Wileński Uniwersytet Techniczny im. Giedymina („Vilnius Tech”) twierdzi, że doświadczył cyberataku w nocy z soboty na niedzielę, podczas którego został zakłócony dostęp do systemu informacyjnego uniwersytetu.
„Poprzednie sprawy skupiały się na danych osobowych i bazach danych, w naszym przypadku - na samych systemach. Dane naszych pracowników i studentów nie ucierpiały, były zaatakowane same systemy” - powiedziała I. Cikanaitė.

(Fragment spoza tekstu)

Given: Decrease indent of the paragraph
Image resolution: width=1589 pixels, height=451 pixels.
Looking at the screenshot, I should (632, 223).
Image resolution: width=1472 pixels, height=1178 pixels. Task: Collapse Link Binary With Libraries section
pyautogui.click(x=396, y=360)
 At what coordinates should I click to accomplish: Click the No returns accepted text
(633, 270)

Według niej, dane z systemu nie wyciekły, ale zostały zaszyfrowane, system jest obecnie przywracany przy użyciu kopii zapasowych.

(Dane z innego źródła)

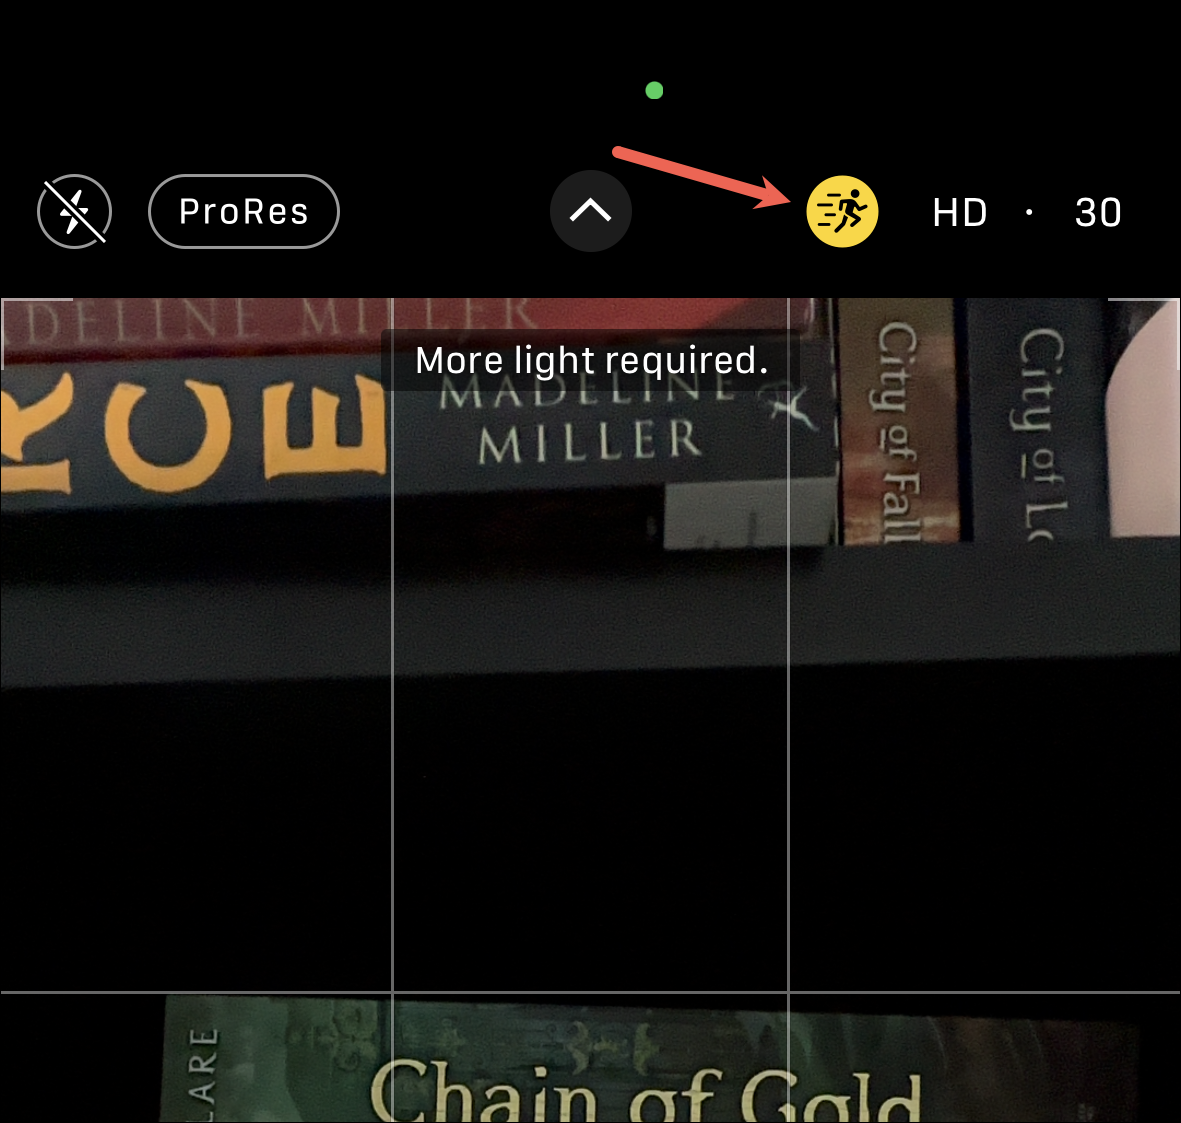Enable ProRes video recording

pyautogui.click(x=244, y=212)
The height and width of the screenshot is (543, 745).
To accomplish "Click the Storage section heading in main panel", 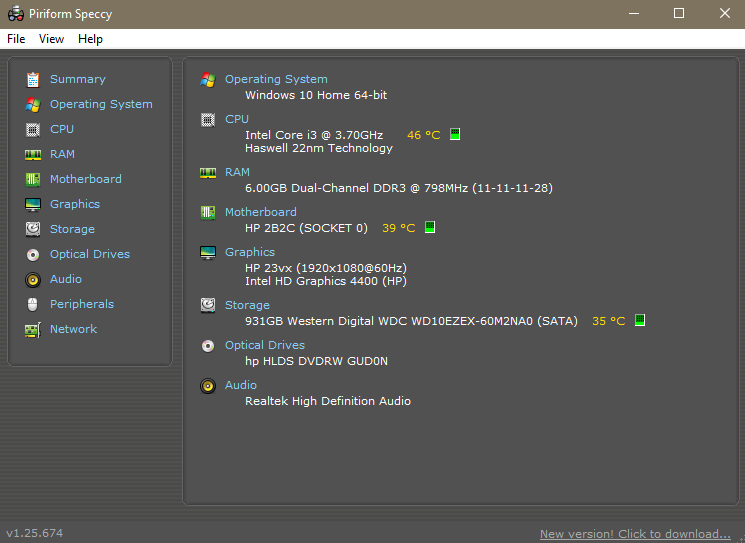I will point(247,305).
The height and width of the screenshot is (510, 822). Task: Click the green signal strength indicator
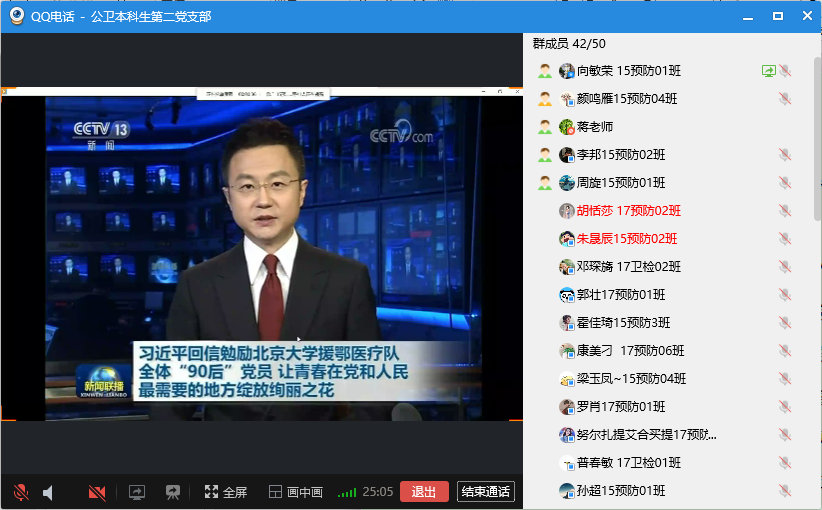[347, 492]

„To zajmie czas. Skrzynki pocztowe studentów działają, pracowników - jeszcze nie”, wyjaśniła.
Według I. Cikanaitė dane o incydencie zostały przekazane do Narodowego Centrum Cyberbezpieczeństwa (NKSC) i policji.
W sobotę Kolegium Wileńskie zgłosiło kradzież danych, podczas której mogły zostać ujawnione dane osobowe uczniów: imię, nazwisko, kod osobisty, adres zamieszkania.
Dovydas Buslavičius, tymczasowy kierownik działu public relations Kolegium stwierdził, że dane mogły zostać ujawnione nie z baz danych Kolegium, ale od usługodawcy, jednak nie podał jakiego.
I. Cikanaitė podkreśliła, że system informacyjny zarządzania działalnością i procesami EDINA, używany przez kilka uczelni wyższych, w tym Kolegium Wileńskie, nie został dotknięty atakiem, a dane tego systemu są bezpieczne.
NKSC nadal wyjaśnia sytuację dotyczącą wszystkich wspomnianych incydentów i obiecało skomentować incydent na późniejszym etapie. W weekend szef NKSC Rytis Rainys powiedział, że mogły wyciec dane około 7 tys. studentów Kolegium Wileńskiego, nie wykluczył też, że mogły zostać skradzione również wskaźniki postępów studentów.